Personal information
- Born: 28 January 1987 (age 38)
- Original team: Dandenong Stingrays
- Debut: Round 15, 2006, Western Bulldogs vs. Carlton, at Telstra Dome
- Height: 183 cm (6 ft 0 in)
- Weight: 80 kg (176 lb)

Playing career^{1}
- Years: Club / Games (Goals)
- 2006: Western Bulldogs / 4 (0)
- ^{1} Playing statistics correct to the end of 2006.

= Damien McCormack =

Australian rules footballer, born 1987

Damien McCormack (born 28 January 1987) is an Australian rules footballer formerly on the Western Bulldogs list in the Australian Football League (AFL). Recruited from the Dandenong Stingrays Under 18's with the 38th pick in the 2004 National Draft, McCormack showed enough improvement throughout season 2005 to make the Werribee Tigers Grand Final side in the Victorian Football League competition. Having been allocated the number 28 guernsey, McCormack is listed at 183 cm and 80 kg.

He was delisted following the completion of the 2007 AFL season after failing to play any games with the senior team for the year.

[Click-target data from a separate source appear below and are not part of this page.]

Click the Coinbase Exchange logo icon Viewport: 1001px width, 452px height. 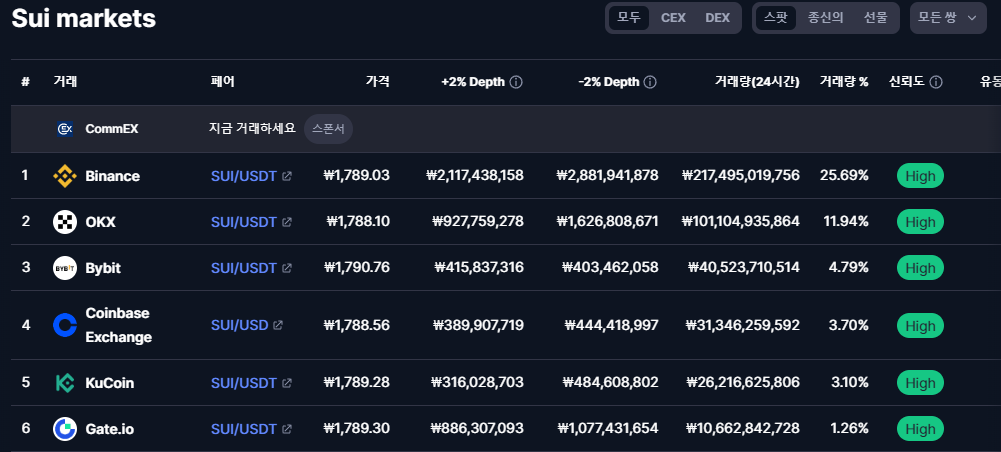point(65,325)
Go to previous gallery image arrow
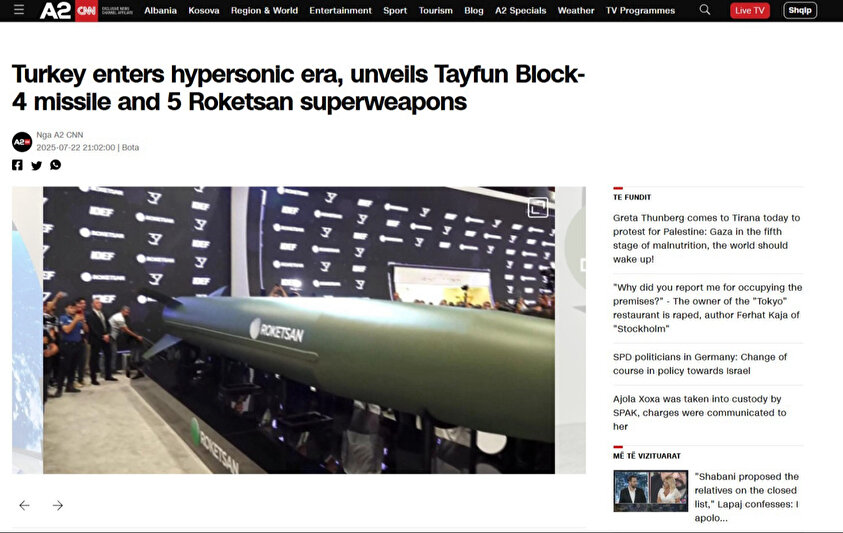The height and width of the screenshot is (533, 843). pyautogui.click(x=24, y=505)
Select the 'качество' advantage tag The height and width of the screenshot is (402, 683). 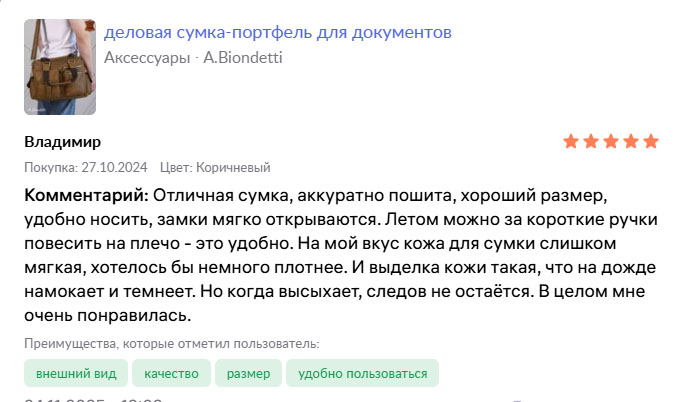pyautogui.click(x=171, y=374)
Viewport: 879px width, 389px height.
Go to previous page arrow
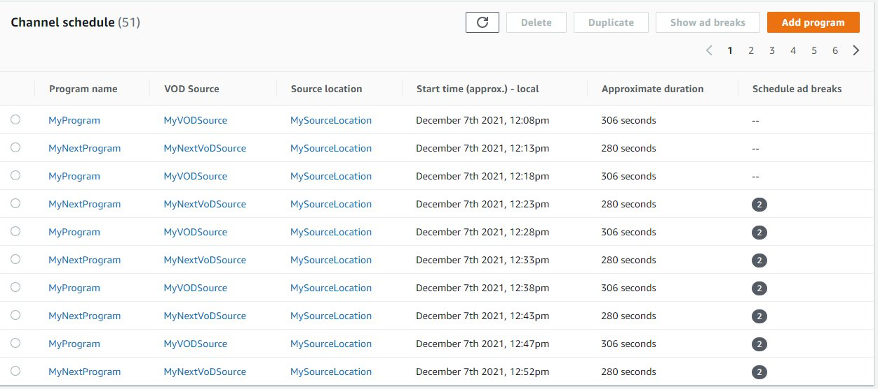point(709,50)
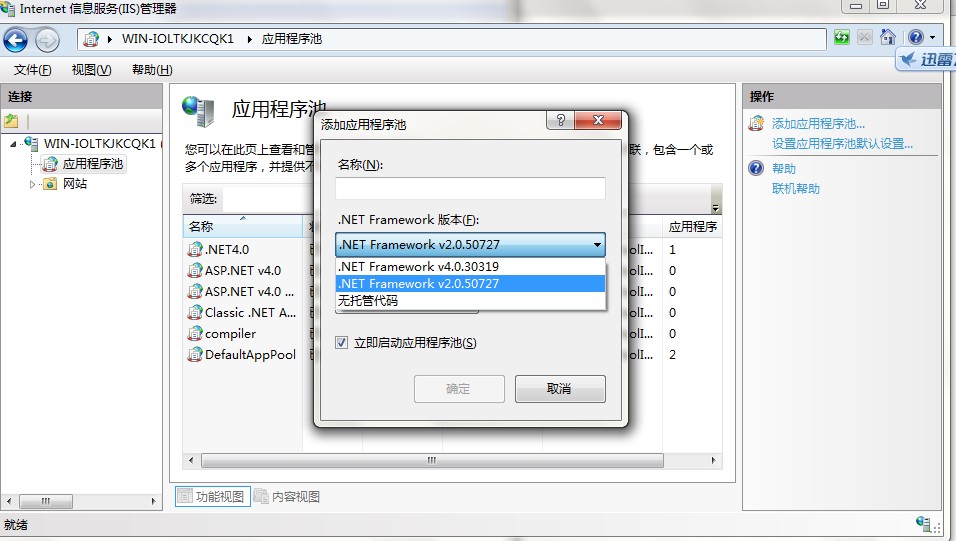956x541 pixels.
Task: Open the 视图(V) menu
Action: 91,70
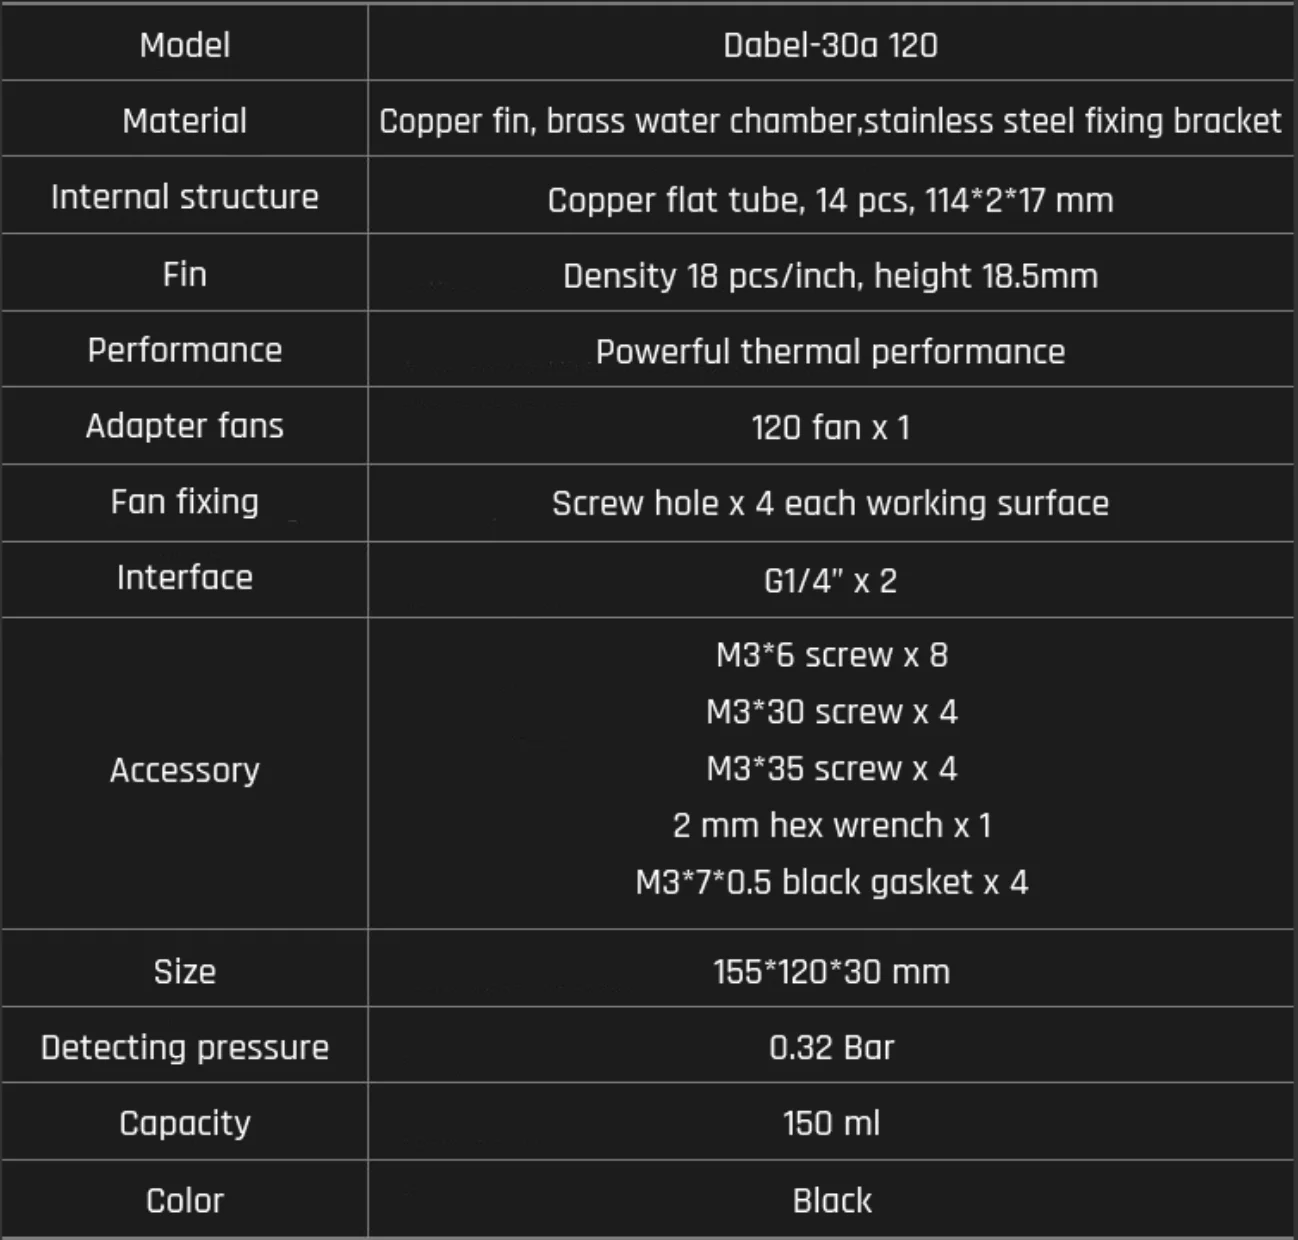Click the Black color value
1298x1240 pixels.
(x=831, y=1200)
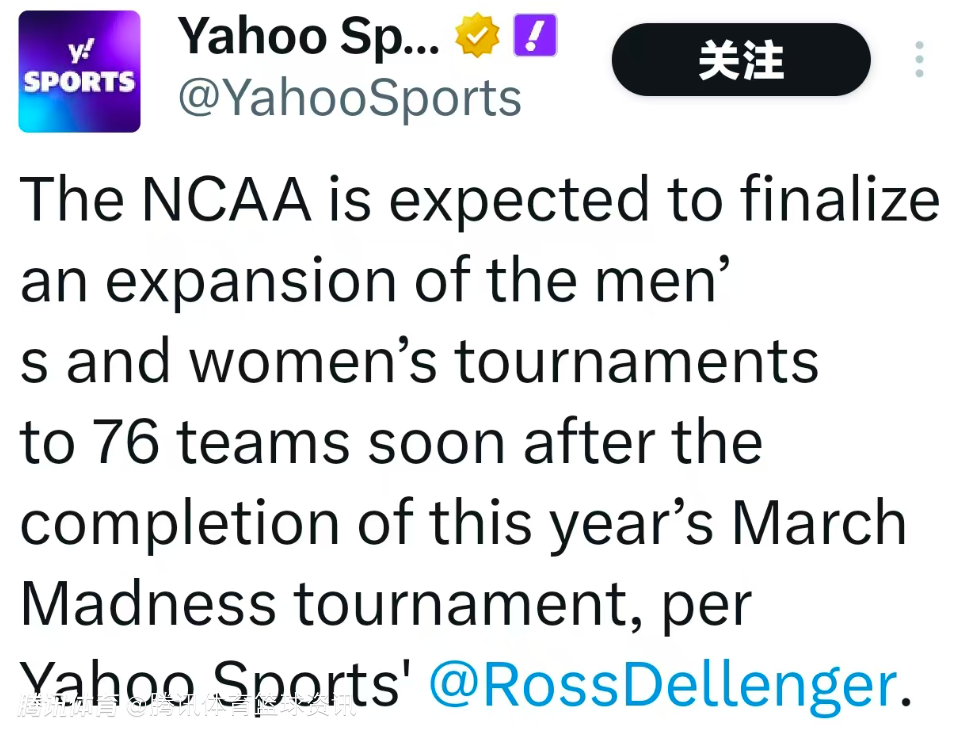972x733 pixels.
Task: Tap the word "women's" in the tweet
Action: 314,362
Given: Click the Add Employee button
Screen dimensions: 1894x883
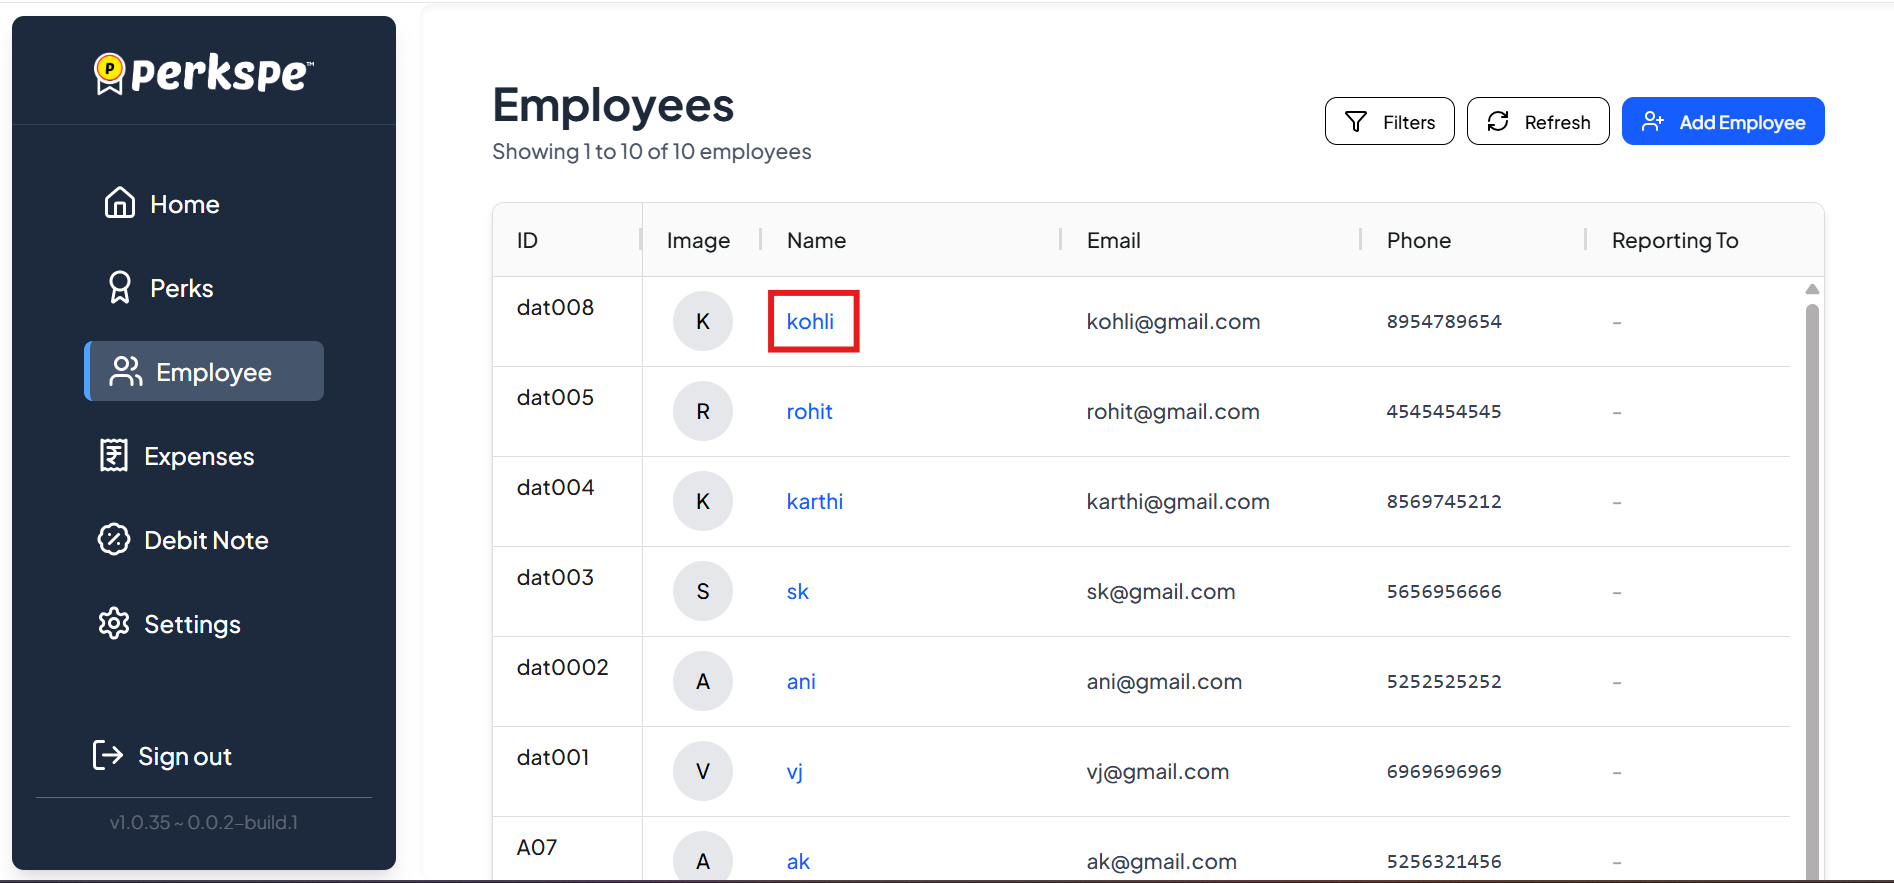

McCormack spent the 2009 season with the South Australian National Football League team of Glenelg. After a promising pre-season, he underwent reconstructive surgery on his shoulder which ended his season. In 2009 he signed for the MPNFL side Seaford Tigers, where he played his junior football and participated in the club's third consecutive premiership.